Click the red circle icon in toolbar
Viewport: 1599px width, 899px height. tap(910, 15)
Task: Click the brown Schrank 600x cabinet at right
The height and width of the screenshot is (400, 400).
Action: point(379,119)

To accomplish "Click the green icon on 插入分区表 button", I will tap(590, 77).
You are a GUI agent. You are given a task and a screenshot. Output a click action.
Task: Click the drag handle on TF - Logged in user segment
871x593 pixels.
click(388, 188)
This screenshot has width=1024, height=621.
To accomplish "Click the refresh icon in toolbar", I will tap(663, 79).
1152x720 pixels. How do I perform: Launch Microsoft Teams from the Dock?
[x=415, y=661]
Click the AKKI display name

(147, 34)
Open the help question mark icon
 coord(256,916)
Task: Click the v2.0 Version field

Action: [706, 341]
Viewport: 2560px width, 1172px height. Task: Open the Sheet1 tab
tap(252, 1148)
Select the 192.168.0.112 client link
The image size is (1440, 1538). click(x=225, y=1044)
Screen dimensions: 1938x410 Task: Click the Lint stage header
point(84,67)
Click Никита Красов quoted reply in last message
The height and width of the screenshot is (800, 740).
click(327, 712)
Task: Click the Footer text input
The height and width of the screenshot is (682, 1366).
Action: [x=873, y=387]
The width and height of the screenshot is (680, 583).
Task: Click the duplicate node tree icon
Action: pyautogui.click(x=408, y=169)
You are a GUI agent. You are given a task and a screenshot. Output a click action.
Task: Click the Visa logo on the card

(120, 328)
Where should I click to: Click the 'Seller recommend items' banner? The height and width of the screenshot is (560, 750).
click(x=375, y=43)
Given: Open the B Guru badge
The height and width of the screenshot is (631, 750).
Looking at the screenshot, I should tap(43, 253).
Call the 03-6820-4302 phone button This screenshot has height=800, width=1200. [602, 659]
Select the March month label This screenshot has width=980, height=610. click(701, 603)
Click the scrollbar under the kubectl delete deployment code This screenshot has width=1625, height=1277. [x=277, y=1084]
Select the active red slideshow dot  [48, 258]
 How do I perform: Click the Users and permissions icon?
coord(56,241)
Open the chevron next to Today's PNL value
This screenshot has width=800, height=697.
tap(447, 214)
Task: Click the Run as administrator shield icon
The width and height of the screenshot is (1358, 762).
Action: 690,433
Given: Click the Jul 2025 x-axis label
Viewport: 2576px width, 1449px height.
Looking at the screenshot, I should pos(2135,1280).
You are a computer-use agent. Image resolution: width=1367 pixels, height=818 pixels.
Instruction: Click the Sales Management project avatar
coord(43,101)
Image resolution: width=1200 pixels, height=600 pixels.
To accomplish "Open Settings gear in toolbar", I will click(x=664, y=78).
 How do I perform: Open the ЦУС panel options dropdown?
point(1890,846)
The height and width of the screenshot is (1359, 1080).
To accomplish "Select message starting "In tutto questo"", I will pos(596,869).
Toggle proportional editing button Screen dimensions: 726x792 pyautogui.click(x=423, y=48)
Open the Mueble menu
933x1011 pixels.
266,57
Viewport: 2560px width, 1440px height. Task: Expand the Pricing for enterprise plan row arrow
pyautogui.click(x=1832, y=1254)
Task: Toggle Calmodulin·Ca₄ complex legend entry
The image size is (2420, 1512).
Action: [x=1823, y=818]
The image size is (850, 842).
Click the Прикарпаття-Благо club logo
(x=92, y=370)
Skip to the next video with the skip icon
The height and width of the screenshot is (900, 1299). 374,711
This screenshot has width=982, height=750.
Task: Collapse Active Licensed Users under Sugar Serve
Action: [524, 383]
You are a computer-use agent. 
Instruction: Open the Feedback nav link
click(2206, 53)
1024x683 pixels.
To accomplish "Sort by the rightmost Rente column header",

::::

** Requirements **
Put the records from the line with "Where should I" to the line with "Looking at the screenshot, I should tap(43, 253)." into a Markdown table. Use the columns Row and Line, number each line, and leave out blank lines.

** Solution for this exercise **
| Row | Line |
|---|---|
| 1 | Where should I click to: Click the 'Seller recommend items' banner? The height and width of the screenshot is (560, 750). |
| 2 | click(x=375, y=43) |
| 3 | Given: Open the B Guru badge |
| 4 | The height and width of the screenshot is (631, 750). |
| 5 | Looking at the screenshot, I should tap(43, 253). |